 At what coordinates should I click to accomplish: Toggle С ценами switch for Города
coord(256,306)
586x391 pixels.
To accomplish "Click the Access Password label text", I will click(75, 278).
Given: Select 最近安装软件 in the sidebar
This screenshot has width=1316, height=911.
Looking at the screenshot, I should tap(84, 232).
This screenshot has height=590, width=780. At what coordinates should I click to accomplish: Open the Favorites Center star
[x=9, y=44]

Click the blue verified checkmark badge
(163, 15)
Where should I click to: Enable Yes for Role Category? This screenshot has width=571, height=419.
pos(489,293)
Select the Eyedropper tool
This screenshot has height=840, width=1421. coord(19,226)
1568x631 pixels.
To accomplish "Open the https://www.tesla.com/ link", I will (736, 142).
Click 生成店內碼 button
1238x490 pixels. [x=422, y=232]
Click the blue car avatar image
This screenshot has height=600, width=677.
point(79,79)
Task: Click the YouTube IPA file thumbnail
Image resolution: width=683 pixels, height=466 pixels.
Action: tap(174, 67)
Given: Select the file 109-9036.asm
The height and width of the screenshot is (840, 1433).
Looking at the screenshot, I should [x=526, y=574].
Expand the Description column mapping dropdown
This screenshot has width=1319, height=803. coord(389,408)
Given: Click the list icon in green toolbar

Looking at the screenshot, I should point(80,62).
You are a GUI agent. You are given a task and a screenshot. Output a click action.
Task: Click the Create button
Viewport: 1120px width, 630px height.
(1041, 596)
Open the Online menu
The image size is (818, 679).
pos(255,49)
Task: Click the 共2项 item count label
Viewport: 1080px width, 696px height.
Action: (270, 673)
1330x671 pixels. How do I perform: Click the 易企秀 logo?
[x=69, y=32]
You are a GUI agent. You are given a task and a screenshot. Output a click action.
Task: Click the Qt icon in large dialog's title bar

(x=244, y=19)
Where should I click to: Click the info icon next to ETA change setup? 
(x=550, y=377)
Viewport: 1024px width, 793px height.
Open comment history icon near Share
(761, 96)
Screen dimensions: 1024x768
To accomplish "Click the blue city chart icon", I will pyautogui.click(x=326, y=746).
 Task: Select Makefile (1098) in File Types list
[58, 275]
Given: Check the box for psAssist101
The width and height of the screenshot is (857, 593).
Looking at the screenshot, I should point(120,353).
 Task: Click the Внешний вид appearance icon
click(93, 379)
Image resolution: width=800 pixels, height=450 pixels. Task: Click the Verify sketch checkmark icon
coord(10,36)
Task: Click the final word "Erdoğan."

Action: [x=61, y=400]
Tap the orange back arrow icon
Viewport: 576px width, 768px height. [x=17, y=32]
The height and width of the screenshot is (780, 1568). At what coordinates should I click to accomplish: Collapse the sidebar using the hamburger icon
::::::::
Task statement >> Write every record out again, unaltered.

Answer section >>
 At what coordinates should I click to accomplish: Toggle С ценами switch for Города
coord(256,306)
586x391 pixels.
To accomplish "Click the Access Password label text", I will click(75, 278).
Given: Select 最近安装软件 in the sidebar
This screenshot has width=1316, height=911.
Looking at the screenshot, I should tap(84, 232).
This screenshot has height=590, width=780. At what coordinates should I click to accomplish: Open the Favorites Center star
[x=9, y=44]

Click the blue verified checkmark badge
(163, 15)
Where should I click to: Enable Yes for Role Category? This screenshot has width=571, height=419.
pos(489,293)
Select the Eyedropper tool
This screenshot has height=840, width=1421. coord(19,226)
1568x631 pixels.
To accomplish "Open the https://www.tesla.com/ link", I will (736, 142).
Click 生成店內碼 button
1238x490 pixels. [x=422, y=232]
Click the blue car avatar image
This screenshot has height=600, width=677.
point(79,79)
Task: Click the YouTube IPA file thumbnail
Image resolution: width=683 pixels, height=466 pixels.
Action: tap(174, 67)
Given: Select the file 109-9036.asm
The height and width of the screenshot is (840, 1433).
Looking at the screenshot, I should [x=526, y=574].
Expand the Description column mapping dropdown
This screenshot has width=1319, height=803. coord(389,408)
Given: Click the list icon in green toolbar

Looking at the screenshot, I should point(80,62).
You are a GUI agent. You are given a task and a screenshot. Output a click action.
Task: Click the Create button
Viewport: 1120px width, 630px height.
(1041, 596)
Open the Online menu
The image size is (818, 679).
pos(255,49)
Task: Click the 共2项 item count label
Viewport: 1080px width, 696px height.
Action: (270, 673)
1330x671 pixels. How do I perform: Click the 易企秀 logo?
[x=69, y=32]
You are a GUI agent. You are given a task and a screenshot. Output a click action.
Task: Click the Qt icon in large dialog's title bar

(x=244, y=19)
Where should I click to: Click the info icon next to ETA change setup? 
(x=550, y=377)
Viewport: 1024px width, 793px height.
Open comment history icon near Share
(761, 96)
Screen dimensions: 1024x768
To accomplish "Click the blue city chart icon", I will pyautogui.click(x=326, y=746).
 Task: Select Makefile (1098) in File Types list
[58, 275]
Given: Check the box for psAssist101
The width and height of the screenshot is (857, 593).
Looking at the screenshot, I should point(120,353).
 Task: Click the Внешний вид appearance icon
click(93, 379)
Image resolution: width=800 pixels, height=450 pixels. Task: Click the Verify sketch checkmark icon
coord(10,36)
Task: Click the final word "Erdoğan."

Action: [x=61, y=400]
Tap the orange back arrow icon
Viewport: 576px width, 768px height. [x=17, y=32]
The height and width of the screenshot is (780, 1568). At what coordinates should I click to accomplish: Collapse the sidebar using the hamburger icon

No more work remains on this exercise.